> _Task prompt_:
Rewrite the material starting at the line that contains "At what coordinates" and ending at the line that contains "(x=613, y=340)", replacing "GitHub" with "GitLab" and changing nothing else.

(Material for locating described items)
════════════════════

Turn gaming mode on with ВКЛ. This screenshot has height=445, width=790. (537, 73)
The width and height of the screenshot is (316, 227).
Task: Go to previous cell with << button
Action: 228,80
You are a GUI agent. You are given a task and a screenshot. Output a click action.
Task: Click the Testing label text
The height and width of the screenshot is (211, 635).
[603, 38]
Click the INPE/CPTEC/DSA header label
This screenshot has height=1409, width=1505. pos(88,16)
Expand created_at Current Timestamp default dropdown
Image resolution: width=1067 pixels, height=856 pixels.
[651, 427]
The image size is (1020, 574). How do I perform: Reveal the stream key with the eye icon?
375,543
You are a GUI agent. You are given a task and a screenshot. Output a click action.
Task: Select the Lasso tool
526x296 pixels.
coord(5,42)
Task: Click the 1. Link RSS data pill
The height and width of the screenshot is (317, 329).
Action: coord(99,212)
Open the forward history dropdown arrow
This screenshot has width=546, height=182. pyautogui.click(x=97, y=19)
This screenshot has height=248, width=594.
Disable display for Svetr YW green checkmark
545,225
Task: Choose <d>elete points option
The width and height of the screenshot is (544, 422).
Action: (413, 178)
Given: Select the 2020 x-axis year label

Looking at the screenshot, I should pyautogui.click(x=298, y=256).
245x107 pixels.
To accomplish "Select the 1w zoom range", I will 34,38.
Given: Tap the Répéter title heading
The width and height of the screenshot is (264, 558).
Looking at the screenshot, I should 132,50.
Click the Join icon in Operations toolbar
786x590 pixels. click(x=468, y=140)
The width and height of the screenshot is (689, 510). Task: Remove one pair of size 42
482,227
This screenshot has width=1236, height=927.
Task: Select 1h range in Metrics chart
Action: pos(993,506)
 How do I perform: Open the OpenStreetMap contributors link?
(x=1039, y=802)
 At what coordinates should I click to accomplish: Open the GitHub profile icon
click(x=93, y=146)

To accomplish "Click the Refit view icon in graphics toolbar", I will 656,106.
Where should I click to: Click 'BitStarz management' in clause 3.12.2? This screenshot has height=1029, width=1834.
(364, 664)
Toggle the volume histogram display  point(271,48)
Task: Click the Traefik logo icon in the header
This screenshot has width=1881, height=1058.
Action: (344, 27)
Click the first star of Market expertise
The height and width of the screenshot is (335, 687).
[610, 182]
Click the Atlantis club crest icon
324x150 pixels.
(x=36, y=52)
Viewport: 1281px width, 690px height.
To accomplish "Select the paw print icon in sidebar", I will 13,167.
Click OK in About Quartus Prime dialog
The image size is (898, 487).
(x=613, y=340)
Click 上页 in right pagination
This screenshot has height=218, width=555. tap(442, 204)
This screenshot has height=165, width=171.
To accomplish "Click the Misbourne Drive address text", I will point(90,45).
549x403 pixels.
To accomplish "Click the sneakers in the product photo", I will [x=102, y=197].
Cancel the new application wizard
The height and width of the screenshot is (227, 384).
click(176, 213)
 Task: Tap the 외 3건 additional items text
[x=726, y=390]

════════════════════

> _Finished answer_:
 At what coordinates should I click to accomplish: Open the GitLab profile icon
click(x=93, y=146)

To accomplish "Click the Refit view icon in graphics toolbar", I will 656,106.
Where should I click to: Click 'BitStarz management' in clause 3.12.2? This screenshot has height=1029, width=1834.
(364, 664)
Toggle the volume histogram display  point(271,48)
Task: Click the Traefik logo icon in the header
This screenshot has width=1881, height=1058.
Action: (344, 27)
Click the first star of Market expertise
The height and width of the screenshot is (335, 687).
[610, 182]
Click the Atlantis club crest icon
324x150 pixels.
(x=36, y=52)
Viewport: 1281px width, 690px height.
To accomplish "Select the paw print icon in sidebar", I will 13,167.
Click OK in About Quartus Prime dialog
The image size is (898, 487).
(x=613, y=340)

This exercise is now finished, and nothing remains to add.